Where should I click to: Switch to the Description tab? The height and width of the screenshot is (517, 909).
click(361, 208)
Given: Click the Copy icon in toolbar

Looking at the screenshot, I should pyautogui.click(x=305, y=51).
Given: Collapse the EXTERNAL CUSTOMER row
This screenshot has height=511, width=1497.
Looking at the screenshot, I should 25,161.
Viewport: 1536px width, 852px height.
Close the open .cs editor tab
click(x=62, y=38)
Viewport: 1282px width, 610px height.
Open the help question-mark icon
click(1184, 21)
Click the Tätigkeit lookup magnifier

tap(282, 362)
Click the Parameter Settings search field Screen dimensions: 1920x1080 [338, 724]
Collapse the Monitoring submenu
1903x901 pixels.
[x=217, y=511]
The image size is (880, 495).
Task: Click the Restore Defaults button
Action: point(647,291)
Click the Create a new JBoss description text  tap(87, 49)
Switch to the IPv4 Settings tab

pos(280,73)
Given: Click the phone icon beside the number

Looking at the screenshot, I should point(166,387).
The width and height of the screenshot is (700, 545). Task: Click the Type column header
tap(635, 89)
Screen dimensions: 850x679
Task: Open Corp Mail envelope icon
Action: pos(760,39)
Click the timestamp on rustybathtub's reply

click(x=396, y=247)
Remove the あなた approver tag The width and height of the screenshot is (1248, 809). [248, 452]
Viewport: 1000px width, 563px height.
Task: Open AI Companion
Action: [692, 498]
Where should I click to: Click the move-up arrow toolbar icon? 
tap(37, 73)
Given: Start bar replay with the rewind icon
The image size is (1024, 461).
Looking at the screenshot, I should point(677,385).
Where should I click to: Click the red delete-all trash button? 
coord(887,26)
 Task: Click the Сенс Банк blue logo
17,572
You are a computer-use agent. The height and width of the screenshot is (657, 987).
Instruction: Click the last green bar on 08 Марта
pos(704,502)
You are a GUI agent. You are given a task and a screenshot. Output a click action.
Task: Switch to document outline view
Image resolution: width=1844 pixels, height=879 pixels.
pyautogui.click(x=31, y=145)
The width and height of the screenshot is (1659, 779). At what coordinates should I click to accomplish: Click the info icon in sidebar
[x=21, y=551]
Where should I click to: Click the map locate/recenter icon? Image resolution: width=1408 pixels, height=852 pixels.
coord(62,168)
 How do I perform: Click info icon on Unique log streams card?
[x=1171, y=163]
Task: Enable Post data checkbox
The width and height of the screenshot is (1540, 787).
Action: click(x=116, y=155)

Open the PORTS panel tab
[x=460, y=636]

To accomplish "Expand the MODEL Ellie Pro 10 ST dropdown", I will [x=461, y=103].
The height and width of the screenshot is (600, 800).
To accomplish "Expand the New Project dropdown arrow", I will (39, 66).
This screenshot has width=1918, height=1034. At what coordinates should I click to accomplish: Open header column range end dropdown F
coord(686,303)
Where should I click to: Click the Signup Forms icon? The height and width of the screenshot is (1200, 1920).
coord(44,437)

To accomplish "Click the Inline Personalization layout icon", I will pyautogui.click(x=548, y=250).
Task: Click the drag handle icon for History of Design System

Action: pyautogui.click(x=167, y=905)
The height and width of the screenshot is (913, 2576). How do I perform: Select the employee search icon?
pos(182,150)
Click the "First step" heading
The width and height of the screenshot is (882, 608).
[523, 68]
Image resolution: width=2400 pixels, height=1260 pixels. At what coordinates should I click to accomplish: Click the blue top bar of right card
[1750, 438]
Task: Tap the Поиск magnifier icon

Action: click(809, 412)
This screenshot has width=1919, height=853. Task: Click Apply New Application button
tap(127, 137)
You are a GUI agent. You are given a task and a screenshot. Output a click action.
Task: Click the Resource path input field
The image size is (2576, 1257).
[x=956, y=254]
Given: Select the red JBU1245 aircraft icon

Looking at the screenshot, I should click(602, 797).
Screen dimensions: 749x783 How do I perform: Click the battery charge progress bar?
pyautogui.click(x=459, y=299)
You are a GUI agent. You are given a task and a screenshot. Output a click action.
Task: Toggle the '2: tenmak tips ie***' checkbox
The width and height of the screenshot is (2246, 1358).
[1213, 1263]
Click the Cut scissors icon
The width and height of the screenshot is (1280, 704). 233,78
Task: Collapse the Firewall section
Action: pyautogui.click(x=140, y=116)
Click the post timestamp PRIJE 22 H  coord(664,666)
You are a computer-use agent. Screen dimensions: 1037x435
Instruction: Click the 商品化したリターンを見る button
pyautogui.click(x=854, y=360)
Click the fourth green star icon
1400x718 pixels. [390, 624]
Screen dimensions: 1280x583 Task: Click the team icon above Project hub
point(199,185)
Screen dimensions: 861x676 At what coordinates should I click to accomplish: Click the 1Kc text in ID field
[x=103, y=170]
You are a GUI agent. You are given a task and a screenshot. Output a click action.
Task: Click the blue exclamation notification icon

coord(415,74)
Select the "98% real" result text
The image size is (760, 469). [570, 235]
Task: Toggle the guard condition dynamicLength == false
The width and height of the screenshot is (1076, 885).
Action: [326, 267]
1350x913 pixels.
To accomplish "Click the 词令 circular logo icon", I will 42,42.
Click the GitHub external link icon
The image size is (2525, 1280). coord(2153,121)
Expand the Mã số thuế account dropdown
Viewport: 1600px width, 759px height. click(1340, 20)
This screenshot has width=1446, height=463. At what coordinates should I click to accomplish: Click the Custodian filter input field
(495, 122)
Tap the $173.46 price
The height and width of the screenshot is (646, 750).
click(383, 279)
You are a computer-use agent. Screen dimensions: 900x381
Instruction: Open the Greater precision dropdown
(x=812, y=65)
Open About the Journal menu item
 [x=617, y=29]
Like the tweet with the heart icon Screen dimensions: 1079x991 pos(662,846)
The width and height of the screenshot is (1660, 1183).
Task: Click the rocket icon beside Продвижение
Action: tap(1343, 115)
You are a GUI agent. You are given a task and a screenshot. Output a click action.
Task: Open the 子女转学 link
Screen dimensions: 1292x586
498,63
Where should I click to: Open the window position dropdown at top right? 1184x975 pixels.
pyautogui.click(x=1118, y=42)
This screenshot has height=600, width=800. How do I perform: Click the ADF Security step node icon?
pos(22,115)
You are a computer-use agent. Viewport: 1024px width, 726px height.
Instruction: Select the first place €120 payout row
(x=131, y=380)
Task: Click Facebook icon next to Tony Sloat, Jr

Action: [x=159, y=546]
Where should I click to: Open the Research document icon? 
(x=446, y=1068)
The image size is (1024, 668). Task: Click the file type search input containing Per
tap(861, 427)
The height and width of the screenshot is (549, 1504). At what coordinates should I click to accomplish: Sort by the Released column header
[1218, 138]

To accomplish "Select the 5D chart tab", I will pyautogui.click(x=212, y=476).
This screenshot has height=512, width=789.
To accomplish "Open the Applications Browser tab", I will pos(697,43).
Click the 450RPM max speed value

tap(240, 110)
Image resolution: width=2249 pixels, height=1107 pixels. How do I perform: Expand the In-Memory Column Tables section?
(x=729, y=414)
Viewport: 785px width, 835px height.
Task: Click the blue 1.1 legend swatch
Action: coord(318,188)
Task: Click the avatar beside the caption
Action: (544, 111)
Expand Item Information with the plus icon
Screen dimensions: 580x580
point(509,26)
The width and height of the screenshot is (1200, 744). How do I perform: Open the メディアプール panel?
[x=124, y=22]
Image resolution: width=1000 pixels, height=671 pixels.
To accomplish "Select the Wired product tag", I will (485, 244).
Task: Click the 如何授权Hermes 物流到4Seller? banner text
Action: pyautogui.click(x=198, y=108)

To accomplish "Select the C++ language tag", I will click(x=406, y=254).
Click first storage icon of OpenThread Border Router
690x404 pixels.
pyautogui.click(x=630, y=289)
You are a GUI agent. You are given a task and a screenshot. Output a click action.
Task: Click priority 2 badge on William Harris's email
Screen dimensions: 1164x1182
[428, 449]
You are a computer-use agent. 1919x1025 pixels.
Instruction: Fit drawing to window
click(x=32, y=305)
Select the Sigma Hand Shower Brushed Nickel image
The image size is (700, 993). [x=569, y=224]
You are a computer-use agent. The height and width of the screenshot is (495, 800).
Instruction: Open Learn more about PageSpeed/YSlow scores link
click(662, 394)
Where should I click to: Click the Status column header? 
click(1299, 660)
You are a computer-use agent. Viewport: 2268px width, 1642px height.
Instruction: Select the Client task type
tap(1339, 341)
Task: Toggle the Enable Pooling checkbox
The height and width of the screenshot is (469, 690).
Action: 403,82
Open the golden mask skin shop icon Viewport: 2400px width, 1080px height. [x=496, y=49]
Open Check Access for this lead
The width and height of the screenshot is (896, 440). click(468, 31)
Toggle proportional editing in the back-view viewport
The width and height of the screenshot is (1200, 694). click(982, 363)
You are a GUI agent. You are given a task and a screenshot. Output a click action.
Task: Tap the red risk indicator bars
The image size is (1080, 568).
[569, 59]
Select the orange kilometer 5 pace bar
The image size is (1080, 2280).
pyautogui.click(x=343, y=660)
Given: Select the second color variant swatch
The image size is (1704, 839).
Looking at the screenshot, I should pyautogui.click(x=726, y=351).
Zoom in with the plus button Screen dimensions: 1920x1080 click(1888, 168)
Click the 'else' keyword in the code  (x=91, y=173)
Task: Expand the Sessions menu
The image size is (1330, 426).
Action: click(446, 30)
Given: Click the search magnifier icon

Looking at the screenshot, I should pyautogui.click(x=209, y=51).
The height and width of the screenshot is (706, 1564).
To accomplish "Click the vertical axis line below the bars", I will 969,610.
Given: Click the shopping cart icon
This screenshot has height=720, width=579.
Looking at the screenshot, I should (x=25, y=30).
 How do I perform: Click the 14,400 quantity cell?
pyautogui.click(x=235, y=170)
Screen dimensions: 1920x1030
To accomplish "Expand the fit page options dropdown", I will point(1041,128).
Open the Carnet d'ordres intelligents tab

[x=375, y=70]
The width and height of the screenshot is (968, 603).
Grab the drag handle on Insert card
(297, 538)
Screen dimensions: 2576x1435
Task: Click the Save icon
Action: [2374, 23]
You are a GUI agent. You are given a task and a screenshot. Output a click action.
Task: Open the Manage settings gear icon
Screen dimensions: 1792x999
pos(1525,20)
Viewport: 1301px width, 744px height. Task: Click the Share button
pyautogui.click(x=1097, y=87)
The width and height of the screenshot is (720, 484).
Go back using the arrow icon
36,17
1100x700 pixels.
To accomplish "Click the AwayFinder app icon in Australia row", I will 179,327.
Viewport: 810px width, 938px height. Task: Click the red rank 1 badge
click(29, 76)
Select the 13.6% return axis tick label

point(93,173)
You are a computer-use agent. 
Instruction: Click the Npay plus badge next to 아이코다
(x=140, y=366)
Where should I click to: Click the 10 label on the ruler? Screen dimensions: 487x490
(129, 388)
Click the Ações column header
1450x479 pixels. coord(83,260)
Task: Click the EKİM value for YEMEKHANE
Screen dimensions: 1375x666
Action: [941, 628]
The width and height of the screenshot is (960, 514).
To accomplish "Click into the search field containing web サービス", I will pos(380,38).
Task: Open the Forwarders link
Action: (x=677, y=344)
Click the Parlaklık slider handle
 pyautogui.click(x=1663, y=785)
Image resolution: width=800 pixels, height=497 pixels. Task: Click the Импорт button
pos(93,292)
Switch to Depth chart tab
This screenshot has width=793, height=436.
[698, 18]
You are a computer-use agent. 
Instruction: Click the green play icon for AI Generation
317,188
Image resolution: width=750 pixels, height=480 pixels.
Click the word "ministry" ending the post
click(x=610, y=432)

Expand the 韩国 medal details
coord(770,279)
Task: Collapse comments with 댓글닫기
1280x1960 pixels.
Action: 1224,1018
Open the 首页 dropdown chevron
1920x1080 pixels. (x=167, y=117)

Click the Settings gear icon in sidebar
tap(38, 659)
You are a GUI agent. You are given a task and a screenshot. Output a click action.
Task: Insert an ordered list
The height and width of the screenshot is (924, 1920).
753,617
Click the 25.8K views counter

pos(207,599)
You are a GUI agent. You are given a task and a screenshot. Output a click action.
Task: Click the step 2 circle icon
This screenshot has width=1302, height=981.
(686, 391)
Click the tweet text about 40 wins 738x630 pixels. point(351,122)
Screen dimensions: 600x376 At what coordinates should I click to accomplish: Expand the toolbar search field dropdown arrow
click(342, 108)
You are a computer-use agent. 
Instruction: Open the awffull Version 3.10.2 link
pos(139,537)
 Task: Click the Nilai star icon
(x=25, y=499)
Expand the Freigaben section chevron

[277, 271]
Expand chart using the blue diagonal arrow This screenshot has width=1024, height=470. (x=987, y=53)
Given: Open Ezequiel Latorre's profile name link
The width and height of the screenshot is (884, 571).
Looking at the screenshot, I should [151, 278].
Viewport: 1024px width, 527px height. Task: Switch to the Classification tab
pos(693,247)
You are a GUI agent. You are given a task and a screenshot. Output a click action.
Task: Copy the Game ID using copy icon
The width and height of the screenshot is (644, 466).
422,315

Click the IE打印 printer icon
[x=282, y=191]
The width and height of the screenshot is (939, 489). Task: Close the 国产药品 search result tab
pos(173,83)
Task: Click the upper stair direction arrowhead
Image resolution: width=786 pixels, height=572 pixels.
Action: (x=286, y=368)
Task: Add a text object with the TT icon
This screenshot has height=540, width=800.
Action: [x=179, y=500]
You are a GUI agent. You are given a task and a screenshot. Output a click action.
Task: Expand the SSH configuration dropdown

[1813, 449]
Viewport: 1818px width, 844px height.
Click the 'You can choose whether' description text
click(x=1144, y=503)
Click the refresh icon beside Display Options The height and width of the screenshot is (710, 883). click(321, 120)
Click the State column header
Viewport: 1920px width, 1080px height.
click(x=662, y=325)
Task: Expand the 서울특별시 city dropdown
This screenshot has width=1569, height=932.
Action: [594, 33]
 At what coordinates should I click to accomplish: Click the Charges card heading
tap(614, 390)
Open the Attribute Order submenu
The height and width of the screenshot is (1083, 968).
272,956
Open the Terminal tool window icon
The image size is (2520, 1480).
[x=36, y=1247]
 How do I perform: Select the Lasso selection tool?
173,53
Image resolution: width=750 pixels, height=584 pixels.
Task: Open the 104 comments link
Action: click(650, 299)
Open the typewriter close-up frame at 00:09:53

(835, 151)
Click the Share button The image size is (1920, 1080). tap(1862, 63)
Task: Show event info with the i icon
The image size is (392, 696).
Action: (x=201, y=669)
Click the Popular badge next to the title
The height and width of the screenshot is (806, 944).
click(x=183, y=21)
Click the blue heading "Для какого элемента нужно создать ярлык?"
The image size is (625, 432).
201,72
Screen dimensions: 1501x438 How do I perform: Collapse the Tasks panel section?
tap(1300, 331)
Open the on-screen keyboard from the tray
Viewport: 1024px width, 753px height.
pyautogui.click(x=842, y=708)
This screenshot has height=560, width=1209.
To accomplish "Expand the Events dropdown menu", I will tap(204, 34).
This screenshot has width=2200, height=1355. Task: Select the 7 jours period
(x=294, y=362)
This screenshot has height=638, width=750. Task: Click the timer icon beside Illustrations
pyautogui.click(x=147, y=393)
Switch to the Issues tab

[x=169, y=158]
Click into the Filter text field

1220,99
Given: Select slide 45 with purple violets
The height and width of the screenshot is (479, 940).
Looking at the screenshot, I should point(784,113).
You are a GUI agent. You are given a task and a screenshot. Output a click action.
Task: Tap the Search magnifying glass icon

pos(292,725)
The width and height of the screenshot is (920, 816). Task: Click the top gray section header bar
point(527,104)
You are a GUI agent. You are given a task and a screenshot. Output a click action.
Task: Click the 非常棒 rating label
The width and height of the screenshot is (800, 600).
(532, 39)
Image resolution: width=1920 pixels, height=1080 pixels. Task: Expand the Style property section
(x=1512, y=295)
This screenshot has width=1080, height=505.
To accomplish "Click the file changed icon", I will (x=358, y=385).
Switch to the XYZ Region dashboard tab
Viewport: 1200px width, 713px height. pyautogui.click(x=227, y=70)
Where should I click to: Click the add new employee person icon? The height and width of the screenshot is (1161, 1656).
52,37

◆ **수행할 작업**
"Given: Open Ezequiel"이 들어 있는 줄부터 아래로 "[x=36, y=1247]"가 들어 있는 줄까지 전부 다시 적되, "dropdown"를 "combo box"로 바꿔 주세요. 나머지는 그대로 두세요.

◆ **아래 답변**
Given: Open Ezequiel Latorre's profile name link
The width and height of the screenshot is (884, 571).
Looking at the screenshot, I should [151, 278].
Viewport: 1024px width, 527px height. Task: Switch to the Classification tab
pos(693,247)
You are a GUI agent. You are given a task and a screenshot. Output a click action.
Task: Copy the Game ID using copy icon
The width and height of the screenshot is (644, 466).
422,315

Click the IE打印 printer icon
[x=282, y=191]
The width and height of the screenshot is (939, 489). Task: Close the 国产药品 search result tab
pos(173,83)
Task: Click the upper stair direction arrowhead
Image resolution: width=786 pixels, height=572 pixels.
Action: (x=286, y=368)
Task: Add a text object with the TT icon
This screenshot has height=540, width=800.
Action: [x=179, y=500]
You are a GUI agent. You are given a task and a screenshot. Output a click action.
Task: Expand the SSH configuration combo box

[1813, 449]
Viewport: 1818px width, 844px height.
Click the 'You can choose whether' description text
click(x=1144, y=503)
Click the refresh icon beside Display Options The height and width of the screenshot is (710, 883). click(321, 120)
Click the State column header
Viewport: 1920px width, 1080px height.
click(x=662, y=325)
Task: Expand the 서울특별시 city combo box
This screenshot has width=1569, height=932.
Action: [594, 33]
 At what coordinates should I click to accomplish: Click the Charges card heading
tap(614, 390)
Open the Attribute Order submenu
The height and width of the screenshot is (1083, 968).
272,956
Open the Terminal tool window icon
The image size is (2520, 1480).
[x=36, y=1247]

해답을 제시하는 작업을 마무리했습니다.